*** Records for processing Section Begins ***

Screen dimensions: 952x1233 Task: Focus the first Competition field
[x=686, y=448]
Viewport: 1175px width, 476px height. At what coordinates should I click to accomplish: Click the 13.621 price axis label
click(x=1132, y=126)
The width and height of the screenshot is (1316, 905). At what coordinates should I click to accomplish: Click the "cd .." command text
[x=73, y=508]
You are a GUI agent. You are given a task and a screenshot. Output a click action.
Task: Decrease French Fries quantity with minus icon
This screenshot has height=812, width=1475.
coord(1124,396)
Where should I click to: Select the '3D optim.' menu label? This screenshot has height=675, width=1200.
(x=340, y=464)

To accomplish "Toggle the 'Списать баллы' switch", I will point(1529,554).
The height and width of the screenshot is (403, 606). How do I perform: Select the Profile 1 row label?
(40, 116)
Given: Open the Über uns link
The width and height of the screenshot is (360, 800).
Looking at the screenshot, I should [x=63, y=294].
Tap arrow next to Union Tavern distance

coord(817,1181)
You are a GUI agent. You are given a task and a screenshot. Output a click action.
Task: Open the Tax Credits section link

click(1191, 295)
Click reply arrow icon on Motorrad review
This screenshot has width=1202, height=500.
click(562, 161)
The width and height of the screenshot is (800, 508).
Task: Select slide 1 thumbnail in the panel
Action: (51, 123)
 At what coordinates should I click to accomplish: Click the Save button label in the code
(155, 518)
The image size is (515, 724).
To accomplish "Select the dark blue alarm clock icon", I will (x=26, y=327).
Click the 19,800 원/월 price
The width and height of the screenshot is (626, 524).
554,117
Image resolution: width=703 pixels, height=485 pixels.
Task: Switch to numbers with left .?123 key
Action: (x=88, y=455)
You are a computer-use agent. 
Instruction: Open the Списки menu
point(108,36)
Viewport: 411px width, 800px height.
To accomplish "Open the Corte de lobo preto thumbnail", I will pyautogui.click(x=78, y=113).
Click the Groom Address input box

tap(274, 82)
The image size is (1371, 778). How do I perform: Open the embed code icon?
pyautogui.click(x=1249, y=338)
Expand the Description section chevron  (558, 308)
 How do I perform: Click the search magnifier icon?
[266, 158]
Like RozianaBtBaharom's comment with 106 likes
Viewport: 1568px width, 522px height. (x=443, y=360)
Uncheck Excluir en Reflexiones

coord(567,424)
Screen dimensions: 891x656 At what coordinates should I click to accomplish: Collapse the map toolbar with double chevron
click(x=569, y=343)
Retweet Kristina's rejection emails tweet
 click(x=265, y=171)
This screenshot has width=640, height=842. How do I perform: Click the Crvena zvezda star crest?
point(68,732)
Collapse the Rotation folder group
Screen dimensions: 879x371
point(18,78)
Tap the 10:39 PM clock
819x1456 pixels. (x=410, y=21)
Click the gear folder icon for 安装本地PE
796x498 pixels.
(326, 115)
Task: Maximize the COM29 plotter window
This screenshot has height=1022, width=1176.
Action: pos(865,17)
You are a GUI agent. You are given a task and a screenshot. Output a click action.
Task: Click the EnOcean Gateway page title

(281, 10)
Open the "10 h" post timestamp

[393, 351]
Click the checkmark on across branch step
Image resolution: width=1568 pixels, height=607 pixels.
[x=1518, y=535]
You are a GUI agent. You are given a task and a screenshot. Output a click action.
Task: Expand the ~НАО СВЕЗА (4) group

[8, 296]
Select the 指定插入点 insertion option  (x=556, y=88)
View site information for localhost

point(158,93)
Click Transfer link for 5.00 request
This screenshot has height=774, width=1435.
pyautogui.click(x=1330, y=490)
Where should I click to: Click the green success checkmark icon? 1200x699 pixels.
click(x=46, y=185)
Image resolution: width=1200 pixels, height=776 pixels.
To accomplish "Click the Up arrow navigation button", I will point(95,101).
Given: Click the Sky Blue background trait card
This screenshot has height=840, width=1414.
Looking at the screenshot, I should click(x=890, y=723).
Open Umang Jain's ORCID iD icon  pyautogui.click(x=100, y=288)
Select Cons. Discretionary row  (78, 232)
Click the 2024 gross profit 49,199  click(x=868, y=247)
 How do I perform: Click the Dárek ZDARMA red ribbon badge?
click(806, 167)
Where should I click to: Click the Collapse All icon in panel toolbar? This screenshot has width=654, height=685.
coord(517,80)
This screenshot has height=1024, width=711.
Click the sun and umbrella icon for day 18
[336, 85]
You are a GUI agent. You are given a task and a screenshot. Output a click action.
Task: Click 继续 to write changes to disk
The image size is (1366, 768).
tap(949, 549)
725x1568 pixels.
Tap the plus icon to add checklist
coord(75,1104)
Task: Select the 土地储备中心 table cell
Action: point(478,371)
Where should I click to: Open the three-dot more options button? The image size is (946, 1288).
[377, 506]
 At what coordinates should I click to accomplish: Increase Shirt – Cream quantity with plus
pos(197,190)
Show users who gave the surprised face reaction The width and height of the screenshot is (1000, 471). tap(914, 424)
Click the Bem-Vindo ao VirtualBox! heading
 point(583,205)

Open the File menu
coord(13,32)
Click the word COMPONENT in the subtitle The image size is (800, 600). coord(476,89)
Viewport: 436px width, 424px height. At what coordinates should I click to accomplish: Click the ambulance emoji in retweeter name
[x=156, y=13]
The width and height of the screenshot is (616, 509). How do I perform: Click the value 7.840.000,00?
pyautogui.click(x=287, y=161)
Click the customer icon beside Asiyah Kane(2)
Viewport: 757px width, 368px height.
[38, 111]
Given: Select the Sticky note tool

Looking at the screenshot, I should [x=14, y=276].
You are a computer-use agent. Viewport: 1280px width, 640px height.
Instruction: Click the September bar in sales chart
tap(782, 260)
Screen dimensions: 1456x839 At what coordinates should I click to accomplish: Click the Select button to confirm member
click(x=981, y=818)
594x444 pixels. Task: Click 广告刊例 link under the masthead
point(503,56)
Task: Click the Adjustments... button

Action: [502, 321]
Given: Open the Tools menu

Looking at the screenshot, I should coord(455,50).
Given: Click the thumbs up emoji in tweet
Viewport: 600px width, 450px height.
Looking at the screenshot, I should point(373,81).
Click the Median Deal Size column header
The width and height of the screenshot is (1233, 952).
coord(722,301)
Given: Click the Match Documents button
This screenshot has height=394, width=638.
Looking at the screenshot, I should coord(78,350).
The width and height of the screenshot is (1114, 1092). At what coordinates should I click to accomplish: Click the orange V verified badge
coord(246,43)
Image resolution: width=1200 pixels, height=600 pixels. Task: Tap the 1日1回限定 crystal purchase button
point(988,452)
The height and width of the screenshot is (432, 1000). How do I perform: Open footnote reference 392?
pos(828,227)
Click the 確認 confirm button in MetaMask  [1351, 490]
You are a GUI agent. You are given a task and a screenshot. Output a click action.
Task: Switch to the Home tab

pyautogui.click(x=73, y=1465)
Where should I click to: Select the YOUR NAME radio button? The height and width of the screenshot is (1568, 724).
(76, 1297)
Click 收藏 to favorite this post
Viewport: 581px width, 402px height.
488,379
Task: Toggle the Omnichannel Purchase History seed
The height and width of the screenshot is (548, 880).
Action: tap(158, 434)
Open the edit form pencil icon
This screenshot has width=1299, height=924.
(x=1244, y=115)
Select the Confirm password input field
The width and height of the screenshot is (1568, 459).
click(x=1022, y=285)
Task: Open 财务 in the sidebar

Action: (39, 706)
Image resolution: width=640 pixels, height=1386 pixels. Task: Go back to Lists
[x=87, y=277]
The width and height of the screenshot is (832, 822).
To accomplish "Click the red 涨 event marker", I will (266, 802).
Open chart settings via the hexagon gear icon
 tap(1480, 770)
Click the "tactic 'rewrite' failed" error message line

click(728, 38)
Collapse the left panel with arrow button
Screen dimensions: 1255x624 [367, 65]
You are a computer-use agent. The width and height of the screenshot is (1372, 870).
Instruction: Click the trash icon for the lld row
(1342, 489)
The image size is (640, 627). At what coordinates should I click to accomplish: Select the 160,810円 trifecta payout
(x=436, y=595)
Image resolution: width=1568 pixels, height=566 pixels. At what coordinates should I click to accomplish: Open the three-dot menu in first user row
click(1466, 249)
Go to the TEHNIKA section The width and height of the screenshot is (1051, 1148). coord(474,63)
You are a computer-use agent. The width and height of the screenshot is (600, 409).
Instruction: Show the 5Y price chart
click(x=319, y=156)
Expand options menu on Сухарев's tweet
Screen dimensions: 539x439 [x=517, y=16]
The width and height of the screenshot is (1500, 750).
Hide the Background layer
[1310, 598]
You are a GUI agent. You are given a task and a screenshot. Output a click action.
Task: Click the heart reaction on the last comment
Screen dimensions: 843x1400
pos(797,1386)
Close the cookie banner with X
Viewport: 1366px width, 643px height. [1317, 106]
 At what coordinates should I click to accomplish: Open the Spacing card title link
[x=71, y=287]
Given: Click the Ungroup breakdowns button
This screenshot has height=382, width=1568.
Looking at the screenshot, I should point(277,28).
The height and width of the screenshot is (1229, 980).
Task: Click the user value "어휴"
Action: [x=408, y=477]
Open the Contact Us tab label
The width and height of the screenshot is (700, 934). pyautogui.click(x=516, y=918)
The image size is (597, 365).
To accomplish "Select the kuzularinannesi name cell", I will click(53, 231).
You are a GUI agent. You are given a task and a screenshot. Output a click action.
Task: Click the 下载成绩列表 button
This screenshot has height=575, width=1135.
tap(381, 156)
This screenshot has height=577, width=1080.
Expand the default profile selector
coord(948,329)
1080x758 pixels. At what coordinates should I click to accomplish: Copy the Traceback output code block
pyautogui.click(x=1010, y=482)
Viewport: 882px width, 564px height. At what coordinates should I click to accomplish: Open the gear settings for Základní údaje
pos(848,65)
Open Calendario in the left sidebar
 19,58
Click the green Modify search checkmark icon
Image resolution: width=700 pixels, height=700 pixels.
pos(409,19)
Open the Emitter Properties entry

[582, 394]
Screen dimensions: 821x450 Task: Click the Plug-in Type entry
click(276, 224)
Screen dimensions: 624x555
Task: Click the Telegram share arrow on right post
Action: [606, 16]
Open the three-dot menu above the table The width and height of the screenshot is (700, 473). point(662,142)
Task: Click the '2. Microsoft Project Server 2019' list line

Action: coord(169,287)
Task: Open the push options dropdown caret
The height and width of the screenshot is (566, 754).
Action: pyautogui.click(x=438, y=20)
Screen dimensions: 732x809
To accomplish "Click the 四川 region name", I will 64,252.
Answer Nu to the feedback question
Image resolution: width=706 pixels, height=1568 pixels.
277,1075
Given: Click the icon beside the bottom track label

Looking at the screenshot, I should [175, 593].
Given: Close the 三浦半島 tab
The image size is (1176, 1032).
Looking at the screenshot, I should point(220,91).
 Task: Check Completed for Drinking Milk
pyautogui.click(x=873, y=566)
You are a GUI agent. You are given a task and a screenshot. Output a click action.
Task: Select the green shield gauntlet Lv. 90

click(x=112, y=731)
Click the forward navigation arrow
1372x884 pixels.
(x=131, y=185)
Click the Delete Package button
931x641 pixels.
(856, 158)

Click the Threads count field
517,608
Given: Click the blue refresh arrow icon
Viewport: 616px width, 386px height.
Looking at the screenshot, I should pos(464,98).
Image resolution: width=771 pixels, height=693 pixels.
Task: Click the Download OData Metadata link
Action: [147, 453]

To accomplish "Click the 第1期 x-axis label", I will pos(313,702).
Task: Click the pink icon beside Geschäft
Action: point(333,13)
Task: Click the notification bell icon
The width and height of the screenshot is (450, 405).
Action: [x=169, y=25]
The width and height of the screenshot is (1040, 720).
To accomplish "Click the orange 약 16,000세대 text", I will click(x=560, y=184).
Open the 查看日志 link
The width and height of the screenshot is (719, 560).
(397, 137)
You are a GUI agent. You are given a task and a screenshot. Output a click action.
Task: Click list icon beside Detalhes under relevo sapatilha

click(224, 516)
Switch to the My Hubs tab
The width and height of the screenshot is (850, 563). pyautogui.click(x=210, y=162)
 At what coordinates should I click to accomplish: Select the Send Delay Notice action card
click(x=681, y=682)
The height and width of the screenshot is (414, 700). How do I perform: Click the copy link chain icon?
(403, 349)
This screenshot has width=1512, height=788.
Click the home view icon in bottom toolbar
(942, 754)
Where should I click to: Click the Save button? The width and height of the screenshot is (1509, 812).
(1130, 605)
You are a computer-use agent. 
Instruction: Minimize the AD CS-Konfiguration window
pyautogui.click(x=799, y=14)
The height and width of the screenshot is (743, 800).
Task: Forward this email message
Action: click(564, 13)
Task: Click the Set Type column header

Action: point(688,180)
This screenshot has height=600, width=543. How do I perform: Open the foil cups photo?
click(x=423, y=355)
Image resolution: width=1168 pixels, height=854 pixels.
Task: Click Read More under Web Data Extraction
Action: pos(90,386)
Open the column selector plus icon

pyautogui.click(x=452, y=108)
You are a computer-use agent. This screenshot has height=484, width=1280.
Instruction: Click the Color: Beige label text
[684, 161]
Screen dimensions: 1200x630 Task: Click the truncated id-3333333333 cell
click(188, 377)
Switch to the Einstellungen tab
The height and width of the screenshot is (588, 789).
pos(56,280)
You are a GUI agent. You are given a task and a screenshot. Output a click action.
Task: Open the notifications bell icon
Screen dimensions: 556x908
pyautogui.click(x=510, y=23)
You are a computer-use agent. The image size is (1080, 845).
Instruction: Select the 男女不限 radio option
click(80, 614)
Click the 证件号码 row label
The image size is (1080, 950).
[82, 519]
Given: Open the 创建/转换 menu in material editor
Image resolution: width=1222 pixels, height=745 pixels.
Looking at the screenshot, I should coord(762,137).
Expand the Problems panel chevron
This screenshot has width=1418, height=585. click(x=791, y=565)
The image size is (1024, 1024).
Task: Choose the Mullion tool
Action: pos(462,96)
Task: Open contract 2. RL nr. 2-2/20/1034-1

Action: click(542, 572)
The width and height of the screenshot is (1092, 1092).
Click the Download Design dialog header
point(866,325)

*** Records for processing Section Ends ***

= Exercise aim =
Output only an exact transcription of the lines above from the one with "Expand options menu on Сухарев's tweet" up to and including the one with "The image size is (597, 365).".

= Output =
Expand options menu on Сухарев's tweet
Screen dimensions: 539x439 [x=517, y=16]
The width and height of the screenshot is (1500, 750).
Hide the Background layer
[1310, 598]
You are a GUI agent. You are given a task and a screenshot. Output a click action.
Task: Click the heart reaction on the last comment
Screen dimensions: 843x1400
pos(797,1386)
Close the cookie banner with X
Viewport: 1366px width, 643px height. [1317, 106]
 At what coordinates should I click to accomplish: Open the Spacing card title link
[x=71, y=287]
Given: Click the Ungroup breakdowns button
This screenshot has height=382, width=1568.
Looking at the screenshot, I should point(277,28).
The height and width of the screenshot is (1229, 980).
Task: Click the user value "어휴"
Action: [x=408, y=477]
Open the Contact Us tab label
The width and height of the screenshot is (700, 934). pyautogui.click(x=516, y=918)
The image size is (597, 365).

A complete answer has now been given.